Life used to be like this, according to Lepore: you were "born into a growing family, you help rear your siblings, have the first of your own half-dozen or even dozen children soon after you're grown, and die before your youngest has left home." In the early 1800s, the fertility rate of American women was between seven and eight children (now it's just over two for American women, and about one and a half for Canadian women). Adults died by age 60, and almost every household had children in it. By 1920, only about 55 per cent of households had kids. Now, it's under a third.

Most people today don't grow up caring for young siblings or other kids, and don't know how to do even basic things like bathing or soothing babies. First-time parents can't count on grandparents anymore in most cases. And all of this means parenthood has become mystifying.

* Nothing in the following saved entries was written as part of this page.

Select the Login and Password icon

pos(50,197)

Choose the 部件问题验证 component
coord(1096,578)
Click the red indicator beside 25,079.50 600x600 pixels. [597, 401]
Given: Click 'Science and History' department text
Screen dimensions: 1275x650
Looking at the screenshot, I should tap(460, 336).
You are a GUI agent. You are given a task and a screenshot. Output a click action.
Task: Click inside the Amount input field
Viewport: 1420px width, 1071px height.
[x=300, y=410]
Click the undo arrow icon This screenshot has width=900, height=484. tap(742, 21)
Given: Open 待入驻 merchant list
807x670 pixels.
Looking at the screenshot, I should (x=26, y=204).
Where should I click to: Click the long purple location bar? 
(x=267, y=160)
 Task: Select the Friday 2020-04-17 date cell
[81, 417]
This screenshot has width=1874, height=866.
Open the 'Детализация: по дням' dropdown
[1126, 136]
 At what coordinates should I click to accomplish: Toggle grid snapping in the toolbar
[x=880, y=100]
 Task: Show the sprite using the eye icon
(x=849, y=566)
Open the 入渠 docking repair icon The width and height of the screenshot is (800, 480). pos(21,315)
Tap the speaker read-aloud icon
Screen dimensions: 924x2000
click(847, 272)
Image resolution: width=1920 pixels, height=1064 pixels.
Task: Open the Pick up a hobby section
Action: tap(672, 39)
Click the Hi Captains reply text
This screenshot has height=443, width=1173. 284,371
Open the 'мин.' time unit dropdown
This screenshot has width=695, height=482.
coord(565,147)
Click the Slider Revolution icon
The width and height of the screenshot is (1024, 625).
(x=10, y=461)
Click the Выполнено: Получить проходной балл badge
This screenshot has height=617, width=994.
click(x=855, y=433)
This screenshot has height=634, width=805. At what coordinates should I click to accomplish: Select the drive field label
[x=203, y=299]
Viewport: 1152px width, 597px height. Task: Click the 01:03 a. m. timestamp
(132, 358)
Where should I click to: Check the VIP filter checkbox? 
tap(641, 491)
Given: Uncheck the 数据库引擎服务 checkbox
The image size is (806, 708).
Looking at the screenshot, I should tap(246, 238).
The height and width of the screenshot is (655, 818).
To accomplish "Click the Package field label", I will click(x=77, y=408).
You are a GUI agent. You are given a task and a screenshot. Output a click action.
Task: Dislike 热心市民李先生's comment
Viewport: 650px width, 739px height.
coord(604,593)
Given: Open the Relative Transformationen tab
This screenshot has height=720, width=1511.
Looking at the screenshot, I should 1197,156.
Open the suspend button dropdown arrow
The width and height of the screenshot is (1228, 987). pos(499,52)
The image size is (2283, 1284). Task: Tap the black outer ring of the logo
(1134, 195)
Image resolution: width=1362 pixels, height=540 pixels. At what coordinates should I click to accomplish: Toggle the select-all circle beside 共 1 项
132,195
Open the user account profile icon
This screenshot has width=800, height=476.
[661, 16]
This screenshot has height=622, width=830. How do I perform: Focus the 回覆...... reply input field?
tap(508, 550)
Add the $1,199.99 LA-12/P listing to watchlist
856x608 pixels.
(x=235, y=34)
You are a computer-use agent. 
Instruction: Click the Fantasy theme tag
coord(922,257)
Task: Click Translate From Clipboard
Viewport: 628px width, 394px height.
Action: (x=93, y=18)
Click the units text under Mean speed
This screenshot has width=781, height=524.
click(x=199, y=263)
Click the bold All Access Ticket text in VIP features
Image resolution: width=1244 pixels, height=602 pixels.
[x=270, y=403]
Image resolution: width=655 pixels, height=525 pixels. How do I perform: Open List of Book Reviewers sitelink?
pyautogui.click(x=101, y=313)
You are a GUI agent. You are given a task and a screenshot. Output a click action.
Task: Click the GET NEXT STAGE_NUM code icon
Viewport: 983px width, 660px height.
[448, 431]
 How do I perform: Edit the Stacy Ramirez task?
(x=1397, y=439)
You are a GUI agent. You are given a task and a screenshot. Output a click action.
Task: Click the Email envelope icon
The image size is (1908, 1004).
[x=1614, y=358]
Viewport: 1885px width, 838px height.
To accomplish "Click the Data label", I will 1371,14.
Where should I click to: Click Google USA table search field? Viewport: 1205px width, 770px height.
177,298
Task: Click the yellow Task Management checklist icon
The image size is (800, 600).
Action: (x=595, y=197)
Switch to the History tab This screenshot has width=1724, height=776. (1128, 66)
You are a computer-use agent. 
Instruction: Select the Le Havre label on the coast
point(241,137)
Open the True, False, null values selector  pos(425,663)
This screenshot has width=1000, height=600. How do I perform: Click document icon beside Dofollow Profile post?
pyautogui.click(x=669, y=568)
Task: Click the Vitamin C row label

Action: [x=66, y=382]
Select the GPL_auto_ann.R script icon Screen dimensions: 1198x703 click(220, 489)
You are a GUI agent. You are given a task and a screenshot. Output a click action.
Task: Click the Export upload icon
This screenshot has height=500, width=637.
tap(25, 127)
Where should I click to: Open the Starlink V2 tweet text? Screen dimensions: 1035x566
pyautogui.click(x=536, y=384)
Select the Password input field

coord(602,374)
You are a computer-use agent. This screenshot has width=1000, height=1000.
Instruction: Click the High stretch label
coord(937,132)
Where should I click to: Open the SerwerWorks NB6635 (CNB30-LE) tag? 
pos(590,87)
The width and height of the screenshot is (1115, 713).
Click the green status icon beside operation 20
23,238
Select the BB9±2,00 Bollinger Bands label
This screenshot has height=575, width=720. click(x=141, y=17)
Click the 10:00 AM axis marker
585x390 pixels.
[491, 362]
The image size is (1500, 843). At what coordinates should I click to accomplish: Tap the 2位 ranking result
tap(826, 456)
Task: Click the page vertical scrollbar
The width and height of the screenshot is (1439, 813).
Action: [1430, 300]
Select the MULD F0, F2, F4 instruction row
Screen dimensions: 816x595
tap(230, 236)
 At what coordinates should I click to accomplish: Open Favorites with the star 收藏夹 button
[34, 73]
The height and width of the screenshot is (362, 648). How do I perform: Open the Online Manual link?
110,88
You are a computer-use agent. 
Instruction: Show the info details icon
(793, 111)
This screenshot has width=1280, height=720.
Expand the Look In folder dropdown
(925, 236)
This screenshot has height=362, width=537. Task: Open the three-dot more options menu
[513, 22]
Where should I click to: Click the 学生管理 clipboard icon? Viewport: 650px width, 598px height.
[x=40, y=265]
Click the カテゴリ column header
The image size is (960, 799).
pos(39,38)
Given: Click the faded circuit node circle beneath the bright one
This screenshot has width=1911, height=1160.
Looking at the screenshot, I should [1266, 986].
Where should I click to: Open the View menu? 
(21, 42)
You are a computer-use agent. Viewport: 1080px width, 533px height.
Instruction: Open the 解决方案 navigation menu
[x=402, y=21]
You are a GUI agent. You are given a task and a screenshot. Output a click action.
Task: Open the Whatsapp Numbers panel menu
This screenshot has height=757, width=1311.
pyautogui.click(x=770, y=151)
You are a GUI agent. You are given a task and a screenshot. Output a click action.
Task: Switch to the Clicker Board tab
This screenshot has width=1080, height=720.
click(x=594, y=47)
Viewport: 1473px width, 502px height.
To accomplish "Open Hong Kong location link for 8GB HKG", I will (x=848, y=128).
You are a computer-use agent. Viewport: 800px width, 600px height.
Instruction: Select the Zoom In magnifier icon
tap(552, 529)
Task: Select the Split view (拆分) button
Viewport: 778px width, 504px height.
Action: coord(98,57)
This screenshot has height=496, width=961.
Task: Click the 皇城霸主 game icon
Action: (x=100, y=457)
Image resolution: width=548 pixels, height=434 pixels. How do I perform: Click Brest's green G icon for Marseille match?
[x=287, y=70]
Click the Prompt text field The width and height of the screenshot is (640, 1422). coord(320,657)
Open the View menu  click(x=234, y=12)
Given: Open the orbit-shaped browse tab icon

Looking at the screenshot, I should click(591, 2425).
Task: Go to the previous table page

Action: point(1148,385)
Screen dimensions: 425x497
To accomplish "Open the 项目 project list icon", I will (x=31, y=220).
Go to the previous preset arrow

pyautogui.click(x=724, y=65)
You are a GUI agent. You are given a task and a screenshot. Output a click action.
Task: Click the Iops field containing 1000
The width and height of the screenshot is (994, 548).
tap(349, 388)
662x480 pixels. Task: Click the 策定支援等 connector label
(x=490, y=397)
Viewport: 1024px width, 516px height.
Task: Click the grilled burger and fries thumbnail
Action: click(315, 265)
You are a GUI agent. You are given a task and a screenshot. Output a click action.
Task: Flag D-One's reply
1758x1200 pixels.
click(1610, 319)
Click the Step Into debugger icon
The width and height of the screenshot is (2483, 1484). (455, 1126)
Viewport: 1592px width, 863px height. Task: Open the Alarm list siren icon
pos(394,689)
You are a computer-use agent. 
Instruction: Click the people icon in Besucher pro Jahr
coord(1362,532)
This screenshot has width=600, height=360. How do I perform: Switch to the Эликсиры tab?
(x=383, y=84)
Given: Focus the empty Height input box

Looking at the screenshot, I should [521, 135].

Into any scary, mysterious void come snake-oil salespeople. In this case, magazines and experts, like in Parenting magazine, arrived on the scene about a century ago, and turned child care into a science.

The public bought the idea that they were essentially a danger to their own kids and had better pay money for advice, that they'd better try really hard to do a good job, and they'd still inevitably fail. (Even though, as Lepore points out, kids are actually safer now than ever. In 1850, more than one baby in five died before its first year, by 1920 that had dropped to one in 20, and today infant mortality is at one in 200.)

Now, more people wait to have kids because they don't feel ready in light of it being so important and difficult. And being a parent is harder than ever due to "structural problems," says Lepore. "Most jobs are made for people who aren't taking care of children. The sharper the division between parenthood and adulthood, the worse those jobs fit, and the less well people who aren't rearing children understand the hardships of people who are. Employers are seldom asked to accommodate family life in any meaningful way; employees do all the accommodating, which mainly involves, especially for women, pretending that we don't actually have families."

And all of that also means parenthood has become a kind of magical ideal, a role impossible to actually fulfill due to time, personality or financial constraints -- think June Cleaver, or her modern equivalent, Angelina Jolie. Parenthood is not only supposed to take over our schedules and bank accounts, but transform our identities. When you have a kid, you're no longer an adult or an individual, you're a parent.

All of the stories about Gisele Bundchen's pregnancy this week focus on her saying she's always wanted to be a mother, and that she thinks being a parent is the most important thing in life. Really? She didn't want to be a millionaire supermodel with a hunky, famous, quarterback husband? She won't stand back and be as pleased about those parts of her life?

With idealization like that being hyped in various media outlets, it's no wonder (posed) photo shoots in fashion magazines of neglectful mothers smoking and even throwing plastic babies over their shoulders seem so salacious and exciting.

And it's no wonder that the public is fascinated with stories of celebrity parents -- both those who follow the rules and those who fall short (like Britney Spears).

Look, parenting is a really important job. I was raised well and am grateful for it every day. I hear from dozens of parents that their kids are the best things in their life. And it's impossible not to get swept up in the pressure and the mysticism of something so fundamental to each of us.

But, with anything, creating too many rules and expectations comes at a price. And transforming from adults to parents clearly comes at a price -- one that John and Kate paid this week.

This post first appeared in The Tyee.